# Problems with Win XP after Tivo Series 1 hack



## gvorob (Jan 14, 2006)

Hi,

I'm hoping someone here can help. I just completed the Tivo hack as described on the Jenkins Tivo hack website.

The problem is this: the Tivo HD was hooked up to my PC as a Primary IDE Slave and after I disconnected it, Win XP would not boot up at all. It would get to a blue screen and reboot countless times without luck.

So I used the original Win XP CD to boot up and used 'chkdsk' to check the C: drive. The report was that it had 1 or more errors. 

After I was eventually able to boot into Win XP, everyhting ran very slow and there were errors coming from different programs, some websites would not run right (especially java enabled sites). Also, there was no toolbar or start button etc.

What gives, what should I do?

Al I did was add the Tivo HD as a slave and also create a FAT partition of 1GB on my C: drive to accomodate the Tivo back image file.

HELP!


----------



## Gunnyman (Jul 10, 2003)

sounds like an in correctlly seated IDE cable, or you're just the victim of a bad coincedence.


----------



## gvorob (Jan 14, 2006)

I just used scandisk with all the error correction setting on- it took >1hr to scan all the corrupted/damaged files. Finally I have a functioning Windows. I doubt this was a coincidence.

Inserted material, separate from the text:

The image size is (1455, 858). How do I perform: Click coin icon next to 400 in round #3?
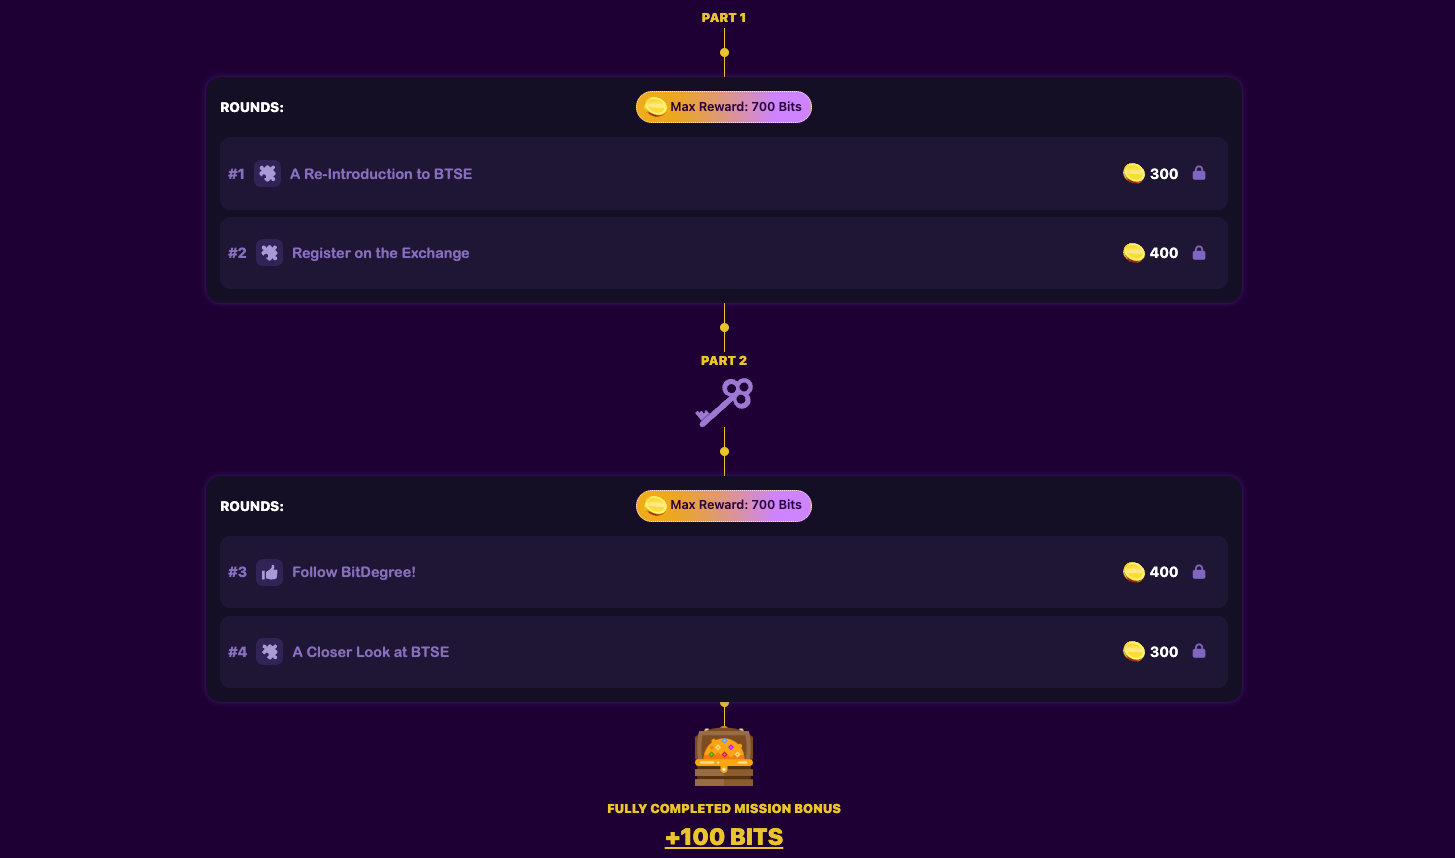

Now I can't get telnet my Tivo. I type in the telnet 192.168.0.101 on the start/run button. Nothing, just a quick flash of a DOS screenand it's off. Nothing happens?

Now what.............


----------



## Tracy RainH2o (Nov 18, 2005)

At the Run prompt you type cmd then hit enter.
This will open a DOS prompt window.

If you have XP service pack 2 you might have to do the following:
Type telnet then hit enter.
Type unset crlf then hit enter.
Type oxxx.xxx.x.xxx then hit enter. The x's are the IP address that you are trying to telnet to.


----------



## ttodd1 (Nov 6, 2003)

gvorob said:


> I doubt this was a coincidence.


You don't say how you created the FAT partition, but I'd bet that and already existing bad sectors on the hard drive were the reason.


----------



## gvorob (Jan 14, 2006)

To answer both above posters:

1. I tried the telnet commands you gave and the response after putting in the IP address was: Could not open connection to the host, on port 23: Connect failed

2. I created the FAT partition using Windows computer management in standard way.

Am I correct in saying the D-link bridge is not telnetting therefore it is not able to connect to the network and download program updates etc?


----------